En esos años, el litio mejora su salud, pero por poco
tiempo. Su última, extraordinaria obra, Día
a día, es de nuevo un autorretrato,
un capítulo más de la autobiografía en verso de alguien suyo lema fue “lay my
heart out”. “Ay, yo sólo sé contar mi propia historia”, escribió. Walcott dijo
que ofrece entre líneas “una confesión”. Luis J. Moreno, que lo tradujo, habló de
“obsesiva subjetividad”. Un ejercicio más de “catarsis” –un “dotar de orden al caos”– para
quien usó la poesía como terapia, a sabiendas de que ningún poema “puede curar
la melancolía o la artritis”.
“Tú no escribías, reescribías”, dijo de él Bidart. Desde
el principio, aunque fue un tenaz revisionista, se mantuvo fiel a la
aliteración, y el encabalgamiento. Afirmó: “el verso libre no existe”. Valverde
destacó su “rigor formal”. Fue un artesano que alcanzó la maestría.
El lector, lowelliano o no, reparará, por ejemplo, en la
fuerza de El castillo de Lord Weary, se dejará seducir por la cuarta
parte de Estudios del natural y apreciará
los matices psicológicos de El delfín.
No será lo único que le sorprenda de esta “incomparable y errante voz”, como recordó
Heaney, que el los traductores vierten al español con solvencia.
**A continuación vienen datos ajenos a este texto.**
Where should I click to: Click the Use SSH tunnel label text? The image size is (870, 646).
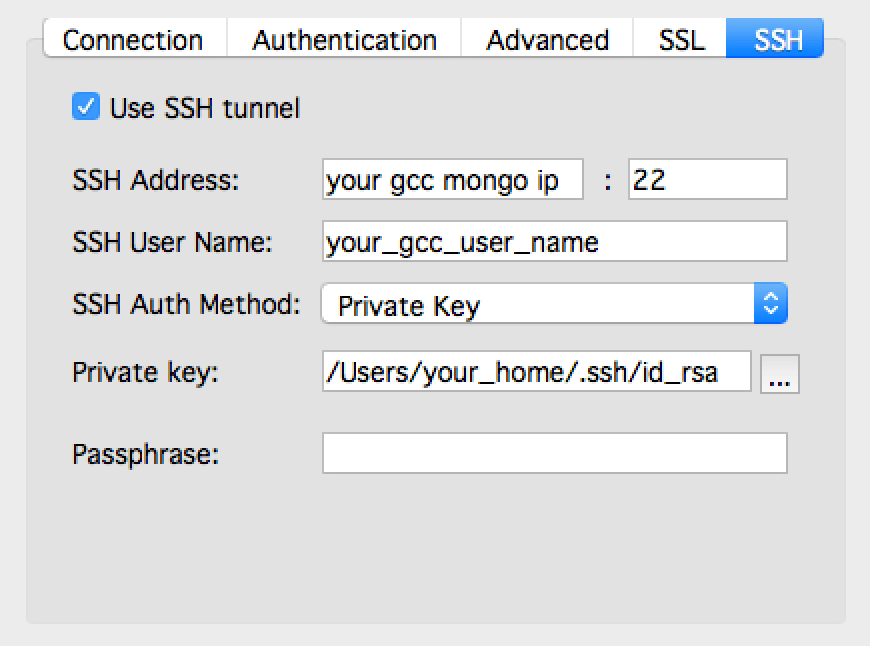pos(200,108)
Una
titánica empresa digna, sí, de elogio.
Nota: Esta extensa reseña se publicó en El Cultural el pasado viernes, 8 de diciembre. La nota de lectura va ilustrada con dos de los mejores poemas del autor estadounidense. Ah, se me olvidó incluir un nombre capital a la lista de monumentales obras poéticas completas que alegran nuestro panorama, la de Larkin.